Figure BDA0002470974880000104
wherein N isvalTo verify the set DvalThe number of the middle samples;
step 6: for the on-line prediction phase, test set D is appliedtestSample x of*The prediction is carried out by the following steps:
① mapping index of subspace to x*Obtaining N subspace training data sets
Figure BDA0002470974880000111
Z-score normalizing the data on each subspace; the same as the step 4, the N EGPR models are obtained according to the N GMM models, the GPR model set and the Bayesian inference strategy built in the step 3 and the finite mixing mechanism
Figure BDA0002470974880000112
Respectively the prediction output and the variance of
Figure BDA0002470974880000113
② second-level integration of prediction outputs for the M EGPR models selected in step 5 by means of variance integration
Figure BDA0002470974880000114
And the predicted variance
Figure BDA0002470974880000115
Comprises the following steps:
Figure BDA0002470974880000116
Figure BDA0002470974880000117
wherein the content of the first and second substances,
Figure BDA0002470974880000118
for the output of the i-th EGPR model selected, wiFor integrated weights, then wiAs follows:
Figure BDA0002470974880000119
wherein
Figure BDA00024709748800001110
In the case of a conditional probability,
Figure BDA00024709748800001111
is a prior probability. Assuming each model without some a priori knowledge
Figure BDA00024709748800001112
Are equal and have a value of
Figure BDA00024709748800001113
Can be expressed as:
Figure BDA00024709748800001114
wherein, γ is a parameter for controlling the weight.
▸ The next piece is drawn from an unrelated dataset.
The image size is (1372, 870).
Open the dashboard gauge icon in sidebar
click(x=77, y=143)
③ finally, for a test sample, the prediction interval range at 95% confidence interval is
Figure BDA00024709748800001115
Figure BDA00024709748800001116
And 7: when the prediction time is longer, the performance of the model is not enough to be degraded, so that the model is matchedAdaptive updating of the model becomes necessary. When a new sample (x)t+1,yt+1) At the time of arrival, a new sample (x) is first estimatedt+1,yt+1) Posterior probability belonging to different local areas is selected, and then the EGPR model is updated by selecting the value with the maximum posterior probability, and a new sample point x is assumedt+1At LDkHas the maximum posterior probability (LD)k|xt+1) The update operation then includes two steps:
① covariance matrix ∑ in GPR model for the kth local region by moving windowGPRAnd (6) updating.
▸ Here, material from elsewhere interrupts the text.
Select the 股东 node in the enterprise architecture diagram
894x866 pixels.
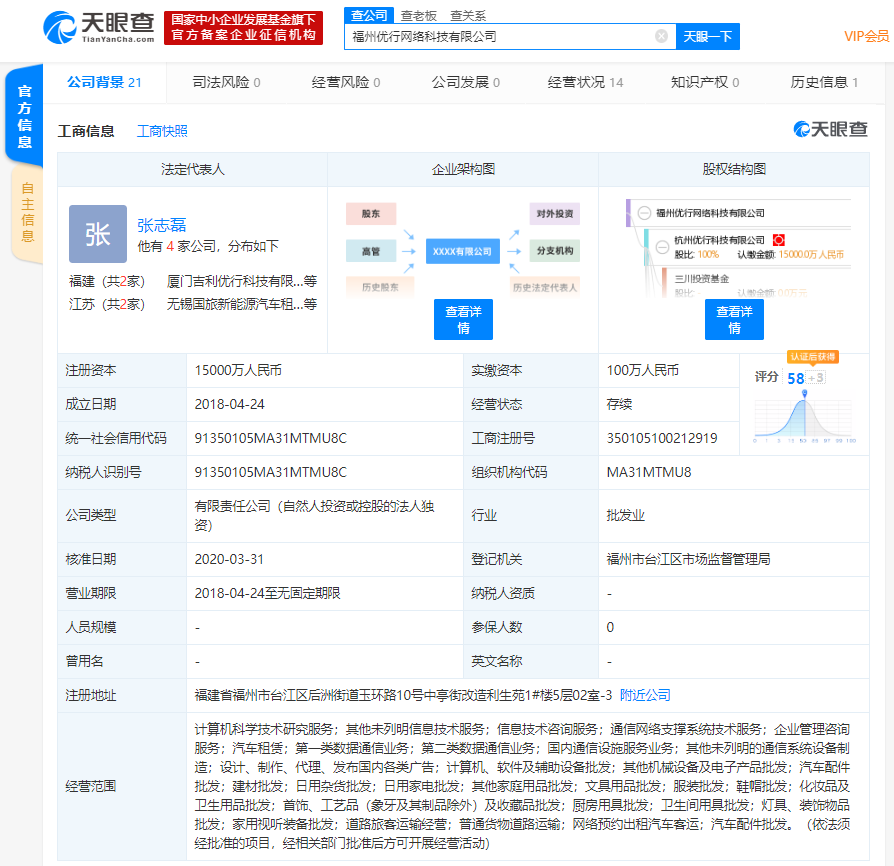point(372,213)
② mean vector μ in the kth local area by incremental updatekCovariance matrix ∑kMixing coefficient of and GMMkUpdating:
Figure BDA0002470974880000121
Figure BDA0002470974880000122
πk (t+1)=πk (t)+α(P(k|xt+1)-πk (t)) (17)
wherein α is
Figure BDA0002470974880000123
T is the number of samples taken used in the mix update.
The implementation case of the invention adopts the root mean square error RMSE and the decision coefficient R2 to evaluate the prediction effect, and the evaluation is defined as:
Figure BDA0002470974880000124
Figure BDA0002470974880000125
in the formula, NtestTo test the number of samples, yi
Figure BDA0002470974880000126
The actual value and the predicted value of the ith sample,
Figure BDA0002470974880000127
is the average of the actual values.
The invention compares the following methods: (1) a GPR global model; (2) a continuous method; (3) a gaussian process regression (SHEGPR) model based on selective hierarchical integration. (4) The gaussian process regression shegpr (with update) model (example 1) based on selective hierarchical integration with adaptive updating, the comparison results are shown in table 1 and table 2.
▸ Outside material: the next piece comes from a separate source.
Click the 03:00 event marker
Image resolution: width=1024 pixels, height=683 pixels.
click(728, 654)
TABLE 1 comparison of predicted Performance at 2 hours Advance for different prediction methods
Figure BDA0002470974880000128
TABLE 2 comparison of predicted performance at 4 hours in advance for different prediction methods
Figure BDA0002470974880000131
As can be seen from tables 1 and 2, the method proposed in this example is a great improvement over the GPR global and persistence methods, both from RMSE and R2The effectiveness and universality of the invention can be proved by significant improvement. Unfortunately, the global GPR model is only comparable to the persistence method performance because the GPR modeling data uses historical samples, the performance in the test set degrades due to conceptual drift, and the persistence method uses the latest sample information as the prediction idea to output the latest previous sample as the next prediction. Therefore, in order to predict the power more accurately, the adaptive updating of the model is a key part in wind power prediction.
As can be seen from FIG. 3, the performance of the EGPR model obtained by clustering with GMM in subspace and then modeling with GPR is significantly different from that of the GPR model in subspace. Therefore, the method for building the sub-model according to the category after the GMM is clustered, which is provided by the invention, has the advantages of higher speed and better performance. Fig. 4 is a 15min, 1h, 2h and 4h wind power prediction trend curve chart based on the shegpr (with update) method from top to bottom, respectively, and it can be seen that the predicted value and the actual value are better fitted. It goes without saying that the shorter the prediction time, the better the fit. It is worth mentioning that the method not only can predict the trend of the wind power, but also can obtain the prediction interval to evaluate the uncertainty of the wind power, and the prediction interval provides powerful guarantee for the stable scheduling of the power system. As can be seen from fig. 4, the shorter the prediction time is, the narrower the 95% confidence interval is, which indicates that the interval prediction is more effective, and is more beneficial to the stable scheduling of the power system.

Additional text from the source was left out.